I recently watched Lockdown with Guy Pearce and was as disappointed as I thought I would be. Great actors and expensive special effects just cannot make up for a bad story. When will they learn? It is sad to think they could have just remade Gog and had a hit.

The obvious futures represented by these different movies are worthy of consideration in that even in 1954 the technology to come was being portrayed accurately. In 2005 we have a box office bomb that as a waste of money is parallel to the military industrial complex and their too-good-to-be-true wonder weapons that rarely work as advertised. In Fantastic Voyage and The Abyss we see scenarios that point to space missions to the sub-surface oceans of the outer planet moons.

And in Lockdown we find a prison in space where the prisoners are the victims of cryogenic experimentation and going insane as a result. Being an advocate of cryopreservation for deep space travel I found the story line.……extremely disappointing.

http://www.msnbc.msn.com/id/48869943#.UELWXqD0SXY

The glacial pace of NASA’s human spaceflight program –even with the glaciers melting- may possibly see human beings leave Earth’s gravitational field in 2025. Possibly.
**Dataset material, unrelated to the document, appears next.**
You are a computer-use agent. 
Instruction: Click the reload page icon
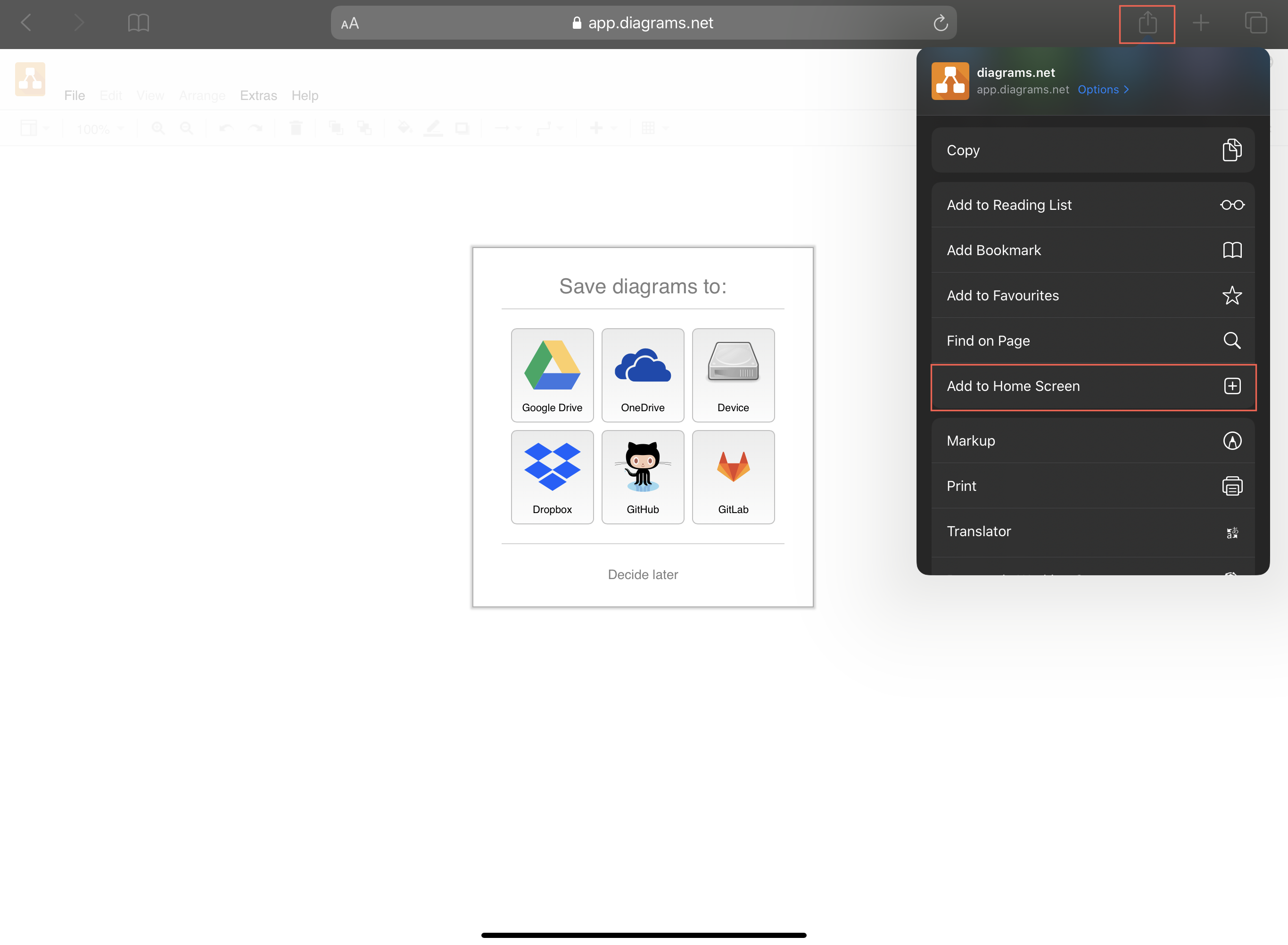[940, 22]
The missing piece of the puzzle is a radiation sanctuary massive enough to protect a crew from a major solar event on such a journey.

http://www.nasatech.com/NEWS/Nov05/who_1105.html

A fairly massive shelter, probably made of RFX1, will have to be available for any deep space mission. But why chase down a boulder? A mission to orbit the moon is a much more worthwhile project.

Why do we have a space station orbiting the Earth instead of the Moon? The answer is money of course. Such a station would not have the protection of the Van Allen belts and would require heavy shielding. The vehicle to insert such a heavily shielded station into lunar orbit and resupply it existed in the form of the cargo version of the space shuttle- called Sidemount.

Sidemount was never funded, and a vast amount of money- over 100 billion dollars- spent on the ISS was essentially wasted on tin cans going in endless circles at very high altitude. It does have a nice window though.

Low Earth Orbit is a dead end.
We now have the opportunity to launch a station to orbit the Moon in a relatively short time frame using the Delta IV vehicle. But again, the political football that is human space flight is the first to be cut- while cold war monstrosities like the V-22 Osprey and F-35 Stealth Fighter suck up billions and deliver wonder weapons that do not work.

Why are we trapped and going in circles- going nowhere? Along with the trillion dollar war, billions of dollars are.….missing. Nobody even knows where those billions went.

I know one thing; there went our space program.